Compared with the maximalist approach of much of Kaleidoscope Dream, Wildheart is pared down: many of its twelve tracks are based around a single guitar part and supported by the subtlest of embellishments. At times, the pared-down sound is clammy and claustrophobic; on other occasions, it’s indicative of an artist who has absolute confidence in the strength of his songs and doesn’t feel the need to hide them behind excessive instrumentation.

His confidence is well-earned. The melodies across the board on Wildheart are lovely, from opener A Beautiful Exit’s weirdly Syd Barrett-esque verses through to the skyscraping finale Face The Sun (featuring unashamedly bombastic guitar work from Lenny Kravitz). In between, Deal is a murky funk number with a guitar part that sounds like it’s being emitted from the bottom of a swimming pool; Waves and Leaves are the kind of songs that an up-and-coming indie band would kill for, while the slow jam Flesh finds Miguel activating his falsetto to delicious effect.

Wildheart is a touch less carnal than Kaleidoscope Dream. However, on the one occasion Miguel really vents his sexual desires, the results are startling.
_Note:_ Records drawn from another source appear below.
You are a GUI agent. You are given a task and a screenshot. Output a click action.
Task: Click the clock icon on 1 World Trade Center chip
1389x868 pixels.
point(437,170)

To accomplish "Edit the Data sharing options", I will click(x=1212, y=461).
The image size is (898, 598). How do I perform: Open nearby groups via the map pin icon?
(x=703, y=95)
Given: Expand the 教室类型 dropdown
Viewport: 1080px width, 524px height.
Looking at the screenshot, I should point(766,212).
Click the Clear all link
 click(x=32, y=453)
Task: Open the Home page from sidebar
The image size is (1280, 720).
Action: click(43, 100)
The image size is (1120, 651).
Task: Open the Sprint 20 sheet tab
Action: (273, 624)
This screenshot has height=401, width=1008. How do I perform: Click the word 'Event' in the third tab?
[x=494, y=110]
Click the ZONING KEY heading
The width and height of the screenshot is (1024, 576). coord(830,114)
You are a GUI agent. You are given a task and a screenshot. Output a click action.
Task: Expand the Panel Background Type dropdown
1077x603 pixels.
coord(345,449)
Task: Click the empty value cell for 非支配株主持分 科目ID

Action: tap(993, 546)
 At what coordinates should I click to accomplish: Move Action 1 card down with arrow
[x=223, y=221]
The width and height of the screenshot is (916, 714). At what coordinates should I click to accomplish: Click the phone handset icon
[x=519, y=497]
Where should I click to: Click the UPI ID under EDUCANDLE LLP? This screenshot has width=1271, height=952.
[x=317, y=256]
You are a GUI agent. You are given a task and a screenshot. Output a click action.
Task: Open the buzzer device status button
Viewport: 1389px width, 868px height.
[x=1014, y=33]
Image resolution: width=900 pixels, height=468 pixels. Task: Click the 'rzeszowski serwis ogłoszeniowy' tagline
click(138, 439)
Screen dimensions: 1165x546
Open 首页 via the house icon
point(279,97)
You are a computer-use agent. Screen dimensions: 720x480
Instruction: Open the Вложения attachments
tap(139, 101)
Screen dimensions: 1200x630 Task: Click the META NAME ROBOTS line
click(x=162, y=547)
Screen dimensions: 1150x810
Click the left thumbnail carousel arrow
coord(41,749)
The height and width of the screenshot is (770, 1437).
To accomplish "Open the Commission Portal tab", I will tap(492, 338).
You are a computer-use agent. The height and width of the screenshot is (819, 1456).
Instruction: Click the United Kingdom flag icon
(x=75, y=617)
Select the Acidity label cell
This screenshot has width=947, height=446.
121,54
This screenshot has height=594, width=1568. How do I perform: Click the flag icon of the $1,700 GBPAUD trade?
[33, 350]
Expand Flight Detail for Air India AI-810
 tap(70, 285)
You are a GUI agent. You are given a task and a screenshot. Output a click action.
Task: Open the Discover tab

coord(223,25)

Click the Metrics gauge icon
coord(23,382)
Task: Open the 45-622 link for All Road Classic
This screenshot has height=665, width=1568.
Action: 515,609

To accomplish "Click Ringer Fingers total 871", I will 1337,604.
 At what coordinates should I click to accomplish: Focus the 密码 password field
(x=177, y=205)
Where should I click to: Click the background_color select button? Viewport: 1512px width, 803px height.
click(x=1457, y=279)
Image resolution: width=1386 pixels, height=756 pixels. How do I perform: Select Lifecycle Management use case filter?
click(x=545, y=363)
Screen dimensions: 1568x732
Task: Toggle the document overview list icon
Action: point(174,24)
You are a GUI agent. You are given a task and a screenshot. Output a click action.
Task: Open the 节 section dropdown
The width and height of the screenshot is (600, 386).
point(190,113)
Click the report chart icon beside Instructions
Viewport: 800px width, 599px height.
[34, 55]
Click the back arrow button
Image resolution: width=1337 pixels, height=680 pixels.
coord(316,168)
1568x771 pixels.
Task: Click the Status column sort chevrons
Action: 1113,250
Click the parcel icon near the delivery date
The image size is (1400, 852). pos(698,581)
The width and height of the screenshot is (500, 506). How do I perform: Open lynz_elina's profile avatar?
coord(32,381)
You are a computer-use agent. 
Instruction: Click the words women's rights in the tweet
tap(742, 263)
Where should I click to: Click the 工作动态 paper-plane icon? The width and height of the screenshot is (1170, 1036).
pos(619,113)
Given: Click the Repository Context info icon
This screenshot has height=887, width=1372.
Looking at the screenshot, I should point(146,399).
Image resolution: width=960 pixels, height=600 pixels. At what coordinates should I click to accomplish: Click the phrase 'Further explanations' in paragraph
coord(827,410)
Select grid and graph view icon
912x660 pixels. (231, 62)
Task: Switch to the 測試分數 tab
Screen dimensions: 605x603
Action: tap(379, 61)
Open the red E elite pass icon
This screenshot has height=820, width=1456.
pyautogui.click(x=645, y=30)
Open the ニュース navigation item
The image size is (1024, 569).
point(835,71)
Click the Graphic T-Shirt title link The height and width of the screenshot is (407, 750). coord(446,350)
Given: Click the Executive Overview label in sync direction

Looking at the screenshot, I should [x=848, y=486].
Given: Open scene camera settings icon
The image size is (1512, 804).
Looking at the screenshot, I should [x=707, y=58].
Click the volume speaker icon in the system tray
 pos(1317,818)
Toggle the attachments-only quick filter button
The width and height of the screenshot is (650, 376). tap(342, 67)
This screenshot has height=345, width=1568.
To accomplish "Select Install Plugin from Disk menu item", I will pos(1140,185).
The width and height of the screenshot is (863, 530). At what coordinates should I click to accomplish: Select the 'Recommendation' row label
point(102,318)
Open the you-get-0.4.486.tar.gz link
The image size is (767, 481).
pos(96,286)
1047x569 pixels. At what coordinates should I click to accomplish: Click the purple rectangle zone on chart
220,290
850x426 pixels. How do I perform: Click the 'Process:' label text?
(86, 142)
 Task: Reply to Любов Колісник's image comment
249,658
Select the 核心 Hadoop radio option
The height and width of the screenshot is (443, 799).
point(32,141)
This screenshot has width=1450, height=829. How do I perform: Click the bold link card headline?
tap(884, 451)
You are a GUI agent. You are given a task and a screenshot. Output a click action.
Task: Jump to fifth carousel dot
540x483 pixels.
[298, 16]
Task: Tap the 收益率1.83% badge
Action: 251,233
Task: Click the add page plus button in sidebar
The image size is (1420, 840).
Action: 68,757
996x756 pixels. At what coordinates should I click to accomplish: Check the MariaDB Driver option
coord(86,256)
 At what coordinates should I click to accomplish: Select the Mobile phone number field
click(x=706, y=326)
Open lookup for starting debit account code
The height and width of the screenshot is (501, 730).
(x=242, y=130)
On The Valley, Miguel sings about what he intends to do with – or, perhaps more accurately, to – his lover. “Confess your sins to me while you masturbate … I wanna fuck like we’re filming in The Valley / I wanna push and shove and paint your hills and valleys” while the chorus is delivered with the dead-eyed insistence of someone reciting online porn search terms: “lips, clit, tits…”.

Miguel Wildheart Album Cover

The Valley is one of Wildheart’s many highlights but the track’s priapism would prove, well, painful if maintained across a whole album. Fortunately, the overriding tone of Wildheart is tender rather than tacky. Lead single Coffee is the wholesome flip side to The Valley – a song about sex that focuses on the post-coital domesticity – “coffee in the morning” – rather than the sex itself. And Hollywood Dreams finds Miguel engaging in blue-sky relationship thinking over an irresistible guitar riff: “we could be better than heroes, baby … we could fly higher than spaceships.”.

The weakest track on Wildheart is NWA which, with its appearance from rapper Kurupt, is the most conventionally ‘urban’ track here. It’s “something for my OGs” on which Miguel walks “with a gangsta lean” and describes a woman who “just wanna fuck till she can’t move no more”. If there’s any irony in these lyrics, it’s buried very deeply. Perhaps Miguel was right about being “too square” to pull this sort of thing off.

Miguel Wildheart Album

This solitary misstep is, however, easily forgiven. Wildheart is a beautiful album from one of the most exciting and talented artists in music right now.